■ **Extrait du texte**:

----------

Le film multiplie les incursions dans des genres différents : tantôt effrayant avec les Nazgul, tantôt course poursuite, des passages humoristiques, des histoires d'amour, de la magie ; le récit est si complet et si dense qu'on pourrait si perdre si Jackson n'avait pas su habillement camper le contexte du film. La scène où les protagonistes se réunissent à Elrond pour former la communauté de l'Anneau permet ainsi de faire le point sur l'aventure en cours et plusieurs fois les séquences d'actions laissent place à des pauses pour approfondir les relations entre personnages et contextualiser davantage. Il présente ainsi le monde des hommes, des nains, des elfes, des orcs et l'on saisit mieux les forces en présence. Celles de la guerre qui viendra dans les deux autres films.

----------

■ **Données fournies**:
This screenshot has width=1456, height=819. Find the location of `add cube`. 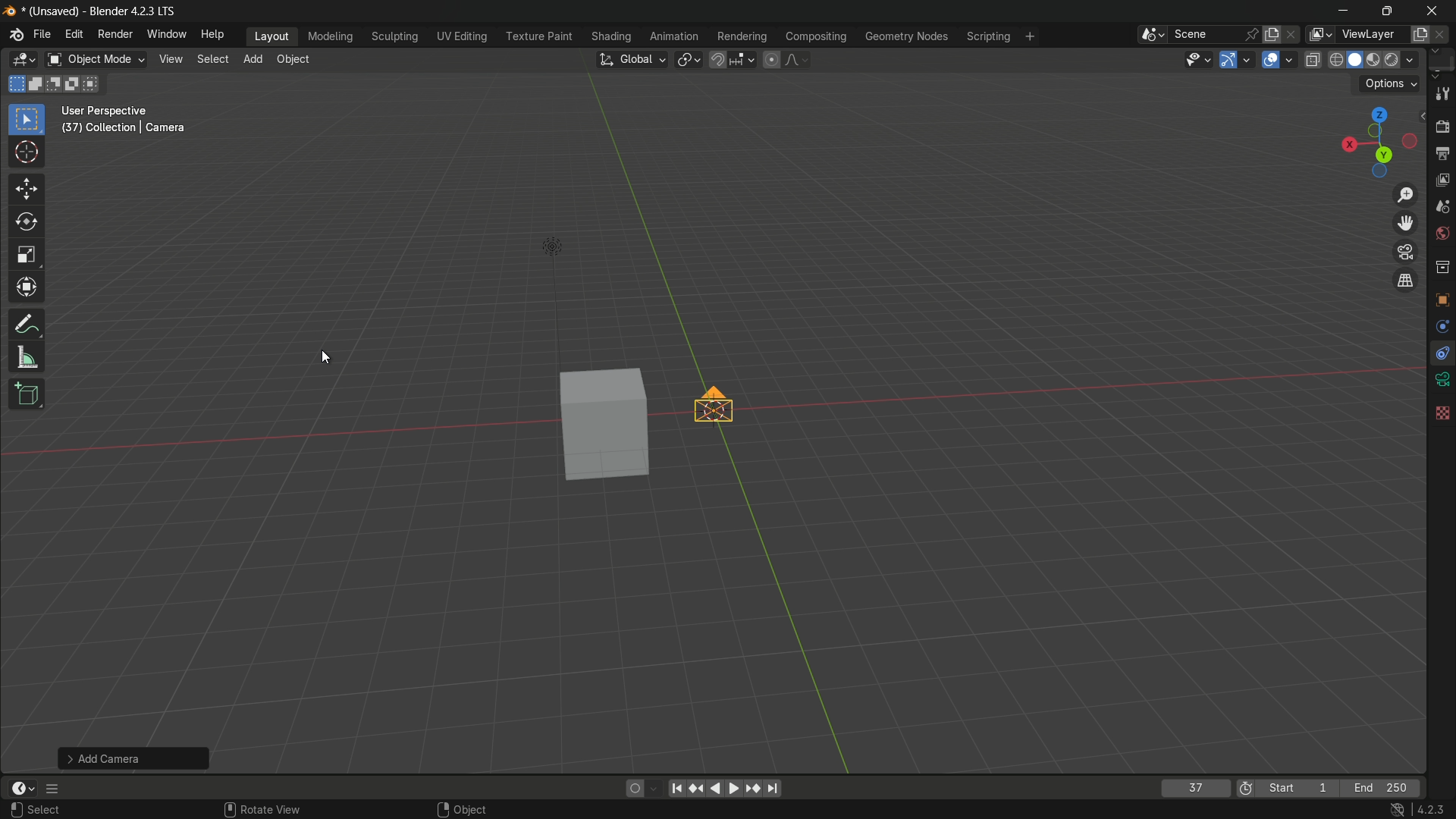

----------

■ **Consignes**:
- 1) D'après l'extrait sur le film, pourquoi saisit-on mieux les forces en présence ? Répondez en une à trois phrases.
- 2) Recopiez le passage de l'extrait sur le film, de « Le film multiplie » à « deux autres films. ».
- 3) Traduisez en anglais cette phrase de l'extrait sur le film : « La scène où les protagonistes se réunissent à Elrond pour former la communauté de l'Anneau permet ainsi de faire le point sur l'aventure en cours et plusieurs fois les séquences d'actions laissent place à des pauses pour approfondir les relations entre personnages et contextualiser davantage. »
La liste ne sert à rien dans ce travail.

■ **Corrigé des exercices**:
- 1) On saisit mieux les forces en présence parce que le film présente le monde des hommes, des nains, des elfes et des orcs.

- 2)
Le film multiplie les incursions dans des genres différents : tantôt effrayant avec les Nazgul, tantôt course poursuite, des passages humoristiques, des histoires d'amour, de la magie ; le récit est si complet et si dense qu'on pourrait si perdre si Jackson n'avait pas su habillement camper le contexte du film. La scène où les protagonistes se réunissent à Elrond pour former la communauté de l'Anneau permet ainsi de faire le point sur l'aventure en cours et plusieurs fois les séquences d'actions laissent place à des pauses pour approfondir les relations entre personnages et contextualiser davantage. Il présente ainsi le monde des hommes, des nains, des elfes, des orcs et l'on saisit mieux les forces en présence. Celles de la guerre qui viendra dans les deux autres films.

- 3) The scene where the protagonists gather at Elrond's to form the Fellowship of the Ring thus makes it possible to take stock of the ongoing adventure, and several times the action sequences give way to pauses to deepen the relationships between characters and provide further context.